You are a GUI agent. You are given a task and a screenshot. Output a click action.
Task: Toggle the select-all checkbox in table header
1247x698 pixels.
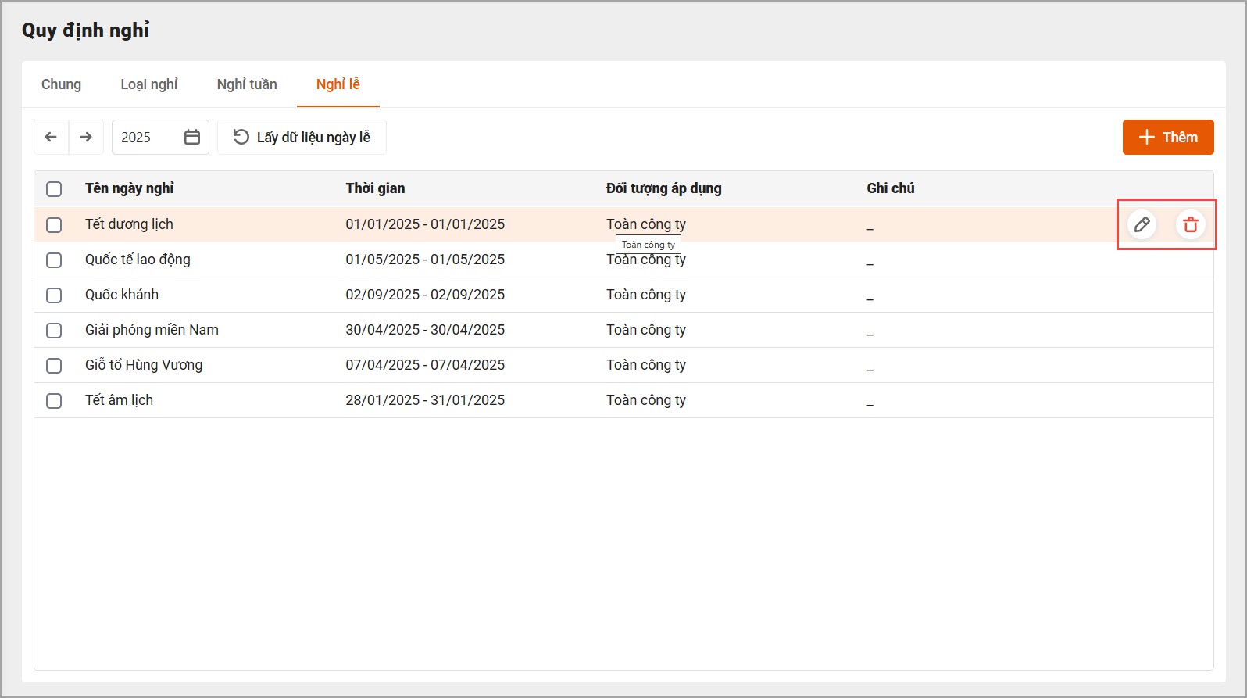[54, 189]
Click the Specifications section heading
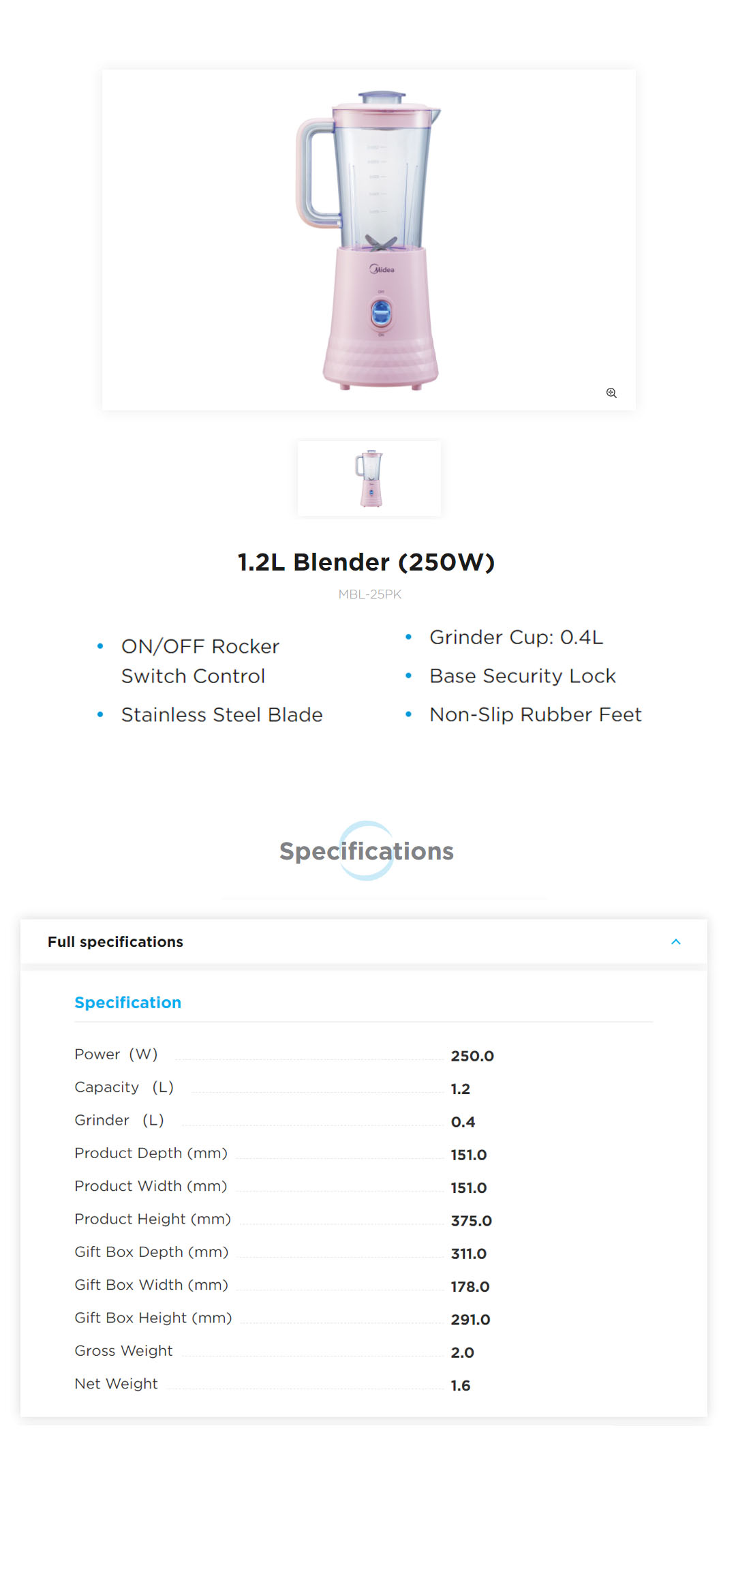This screenshot has width=736, height=1591. click(367, 851)
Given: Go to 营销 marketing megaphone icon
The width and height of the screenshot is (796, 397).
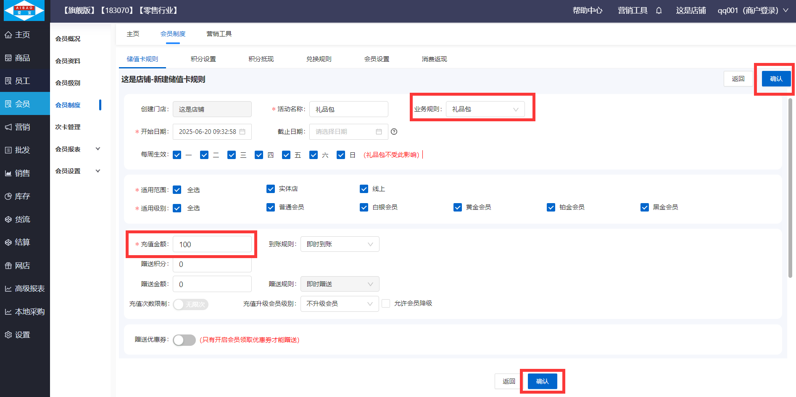Looking at the screenshot, I should point(8,127).
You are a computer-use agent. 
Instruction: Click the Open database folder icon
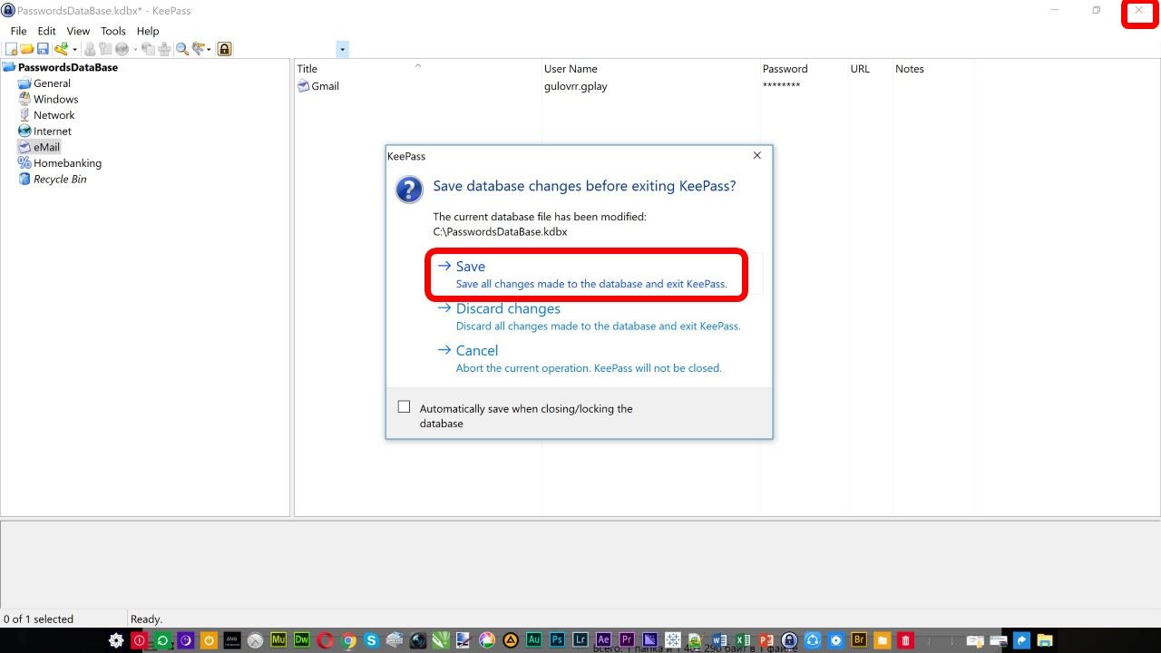point(27,49)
◇ ◇ ◇ ◇ ◇
Task objective: Please print the data above once more, exactly and without images.

Answer:
You are a GUI agent. You are given a task and a screenshot. Output a click action.
Task: Toggle the select-all checkbox in table header
1247x698 pixels.
[54, 189]
Click the Specifications section heading
This screenshot has width=736, height=1591. click(367, 851)
Given: Go to 营销 marketing megaphone icon
The width and height of the screenshot is (796, 397).
Looking at the screenshot, I should point(8,127).
You are a computer-use agent. 
Instruction: Click the Open database folder icon
point(27,49)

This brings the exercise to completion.